We’ve all heard the expression, you are what you eat. I think something else is much more defining for us…and we’re actually a product of what we think. Earl Nightingale said, “We become what we think about most,” and the Bible teaches us to “Keep vigilant watch over your heart because that’s where life starts” (Proverbs 4:23 MSG). This is an overlooked truth for people with eating disorders that can make a big difference in achieving and maintaining recovery. If you continue to obsess over things that reinforce eating disorder thoughts and behaviors, then you’re climbing a very steep uphill battle!
That means raising your awareness about what you think about and putting up some boundaries against things that aren’t constructive. Fashion and fitness magazines are one of the biggest offenders. I have a background in marketing and using Photoshop, so I thought understanding that the images were airbrushed made me immune to their power…but I eventually had to be honest and admit they affected me negatively. I still compared, still wished, still felt not-good-enough after looking at them. Pinterest fitness pins can be another serious problem. So can all the pins of ridiculously good-looking foods. And honestly, Facebook can be pretty triggering too.
If you’re serious about recovering, it’s time to take stock of the things you surround yourself with that are undermining all the hard work you’re doing to get healthy and get rid of them. It’s hard at first, but after awhile, you’ll be so amazed at how much freer you feel! Wouldn’t it be so much better to read a book or talk with a friend or do something else pleasant that makes you feel happy and peaceful inside?

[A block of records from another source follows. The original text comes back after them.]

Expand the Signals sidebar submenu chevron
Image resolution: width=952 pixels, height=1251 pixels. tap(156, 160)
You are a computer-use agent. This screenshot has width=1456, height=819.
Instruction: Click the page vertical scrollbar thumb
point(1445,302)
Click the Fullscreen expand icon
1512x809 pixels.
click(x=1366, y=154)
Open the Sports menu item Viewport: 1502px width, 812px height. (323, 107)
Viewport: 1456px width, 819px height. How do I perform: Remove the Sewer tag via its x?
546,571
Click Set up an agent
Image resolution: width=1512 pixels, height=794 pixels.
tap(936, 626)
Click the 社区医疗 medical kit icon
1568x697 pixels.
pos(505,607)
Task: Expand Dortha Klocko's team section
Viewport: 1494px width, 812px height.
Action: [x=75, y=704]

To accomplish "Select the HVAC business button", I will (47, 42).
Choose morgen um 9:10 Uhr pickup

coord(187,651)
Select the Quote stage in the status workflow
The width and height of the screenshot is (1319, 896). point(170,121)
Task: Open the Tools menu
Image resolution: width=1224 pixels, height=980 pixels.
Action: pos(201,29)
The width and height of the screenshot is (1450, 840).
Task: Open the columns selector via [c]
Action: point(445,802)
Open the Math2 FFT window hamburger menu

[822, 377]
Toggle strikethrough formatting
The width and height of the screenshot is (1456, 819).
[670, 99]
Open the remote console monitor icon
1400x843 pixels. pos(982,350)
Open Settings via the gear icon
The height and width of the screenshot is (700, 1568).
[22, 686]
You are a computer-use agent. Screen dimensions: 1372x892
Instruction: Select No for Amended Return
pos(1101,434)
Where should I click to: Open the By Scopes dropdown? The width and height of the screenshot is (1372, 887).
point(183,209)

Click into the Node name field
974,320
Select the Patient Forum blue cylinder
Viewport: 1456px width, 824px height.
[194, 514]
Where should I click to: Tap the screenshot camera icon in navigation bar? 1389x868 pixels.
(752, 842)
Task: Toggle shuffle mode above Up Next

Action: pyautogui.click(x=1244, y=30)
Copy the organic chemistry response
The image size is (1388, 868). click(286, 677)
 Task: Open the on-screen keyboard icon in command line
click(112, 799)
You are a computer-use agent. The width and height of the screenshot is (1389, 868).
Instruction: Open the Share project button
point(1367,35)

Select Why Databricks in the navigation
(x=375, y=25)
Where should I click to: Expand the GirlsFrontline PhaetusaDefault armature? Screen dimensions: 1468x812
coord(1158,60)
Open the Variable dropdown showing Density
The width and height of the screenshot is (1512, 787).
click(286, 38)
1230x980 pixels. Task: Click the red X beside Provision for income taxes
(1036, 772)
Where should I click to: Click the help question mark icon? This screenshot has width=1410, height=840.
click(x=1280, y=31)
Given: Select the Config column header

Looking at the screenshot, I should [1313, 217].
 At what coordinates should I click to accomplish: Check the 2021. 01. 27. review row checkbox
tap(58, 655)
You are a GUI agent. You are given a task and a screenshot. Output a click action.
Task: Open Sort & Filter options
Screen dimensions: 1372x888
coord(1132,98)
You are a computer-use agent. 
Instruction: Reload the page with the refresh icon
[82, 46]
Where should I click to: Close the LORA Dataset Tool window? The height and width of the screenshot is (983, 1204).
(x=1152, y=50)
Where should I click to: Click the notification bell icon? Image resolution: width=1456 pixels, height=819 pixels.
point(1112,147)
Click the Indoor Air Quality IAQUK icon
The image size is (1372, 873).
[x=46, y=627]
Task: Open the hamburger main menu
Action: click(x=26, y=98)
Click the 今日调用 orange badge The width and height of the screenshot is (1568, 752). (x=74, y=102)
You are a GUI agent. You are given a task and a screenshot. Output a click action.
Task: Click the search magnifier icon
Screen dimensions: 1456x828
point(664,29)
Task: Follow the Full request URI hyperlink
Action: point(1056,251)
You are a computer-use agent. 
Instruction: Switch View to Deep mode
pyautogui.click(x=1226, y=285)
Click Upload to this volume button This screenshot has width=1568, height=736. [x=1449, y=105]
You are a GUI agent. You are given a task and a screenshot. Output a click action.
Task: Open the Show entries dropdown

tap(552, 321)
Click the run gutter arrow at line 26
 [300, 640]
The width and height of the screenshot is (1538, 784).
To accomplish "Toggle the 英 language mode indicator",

But there’s one more thing…these messages don’t just come from the outside. They also come from within, and those need to be guarded against as well. Standing in front of the mirror for long periods of time and picking apart your body fills your mind and heart with destructive thoughts that feed the eating disorder. Next week, I want to talk more about that, and to give you a challenge. Until then…start noticing all the obsessing you might be doing that is completely counterproductive.
What are the worst offenders for you that work against your recovery? Could you possibly quit them cold turkey or start weaning off of them?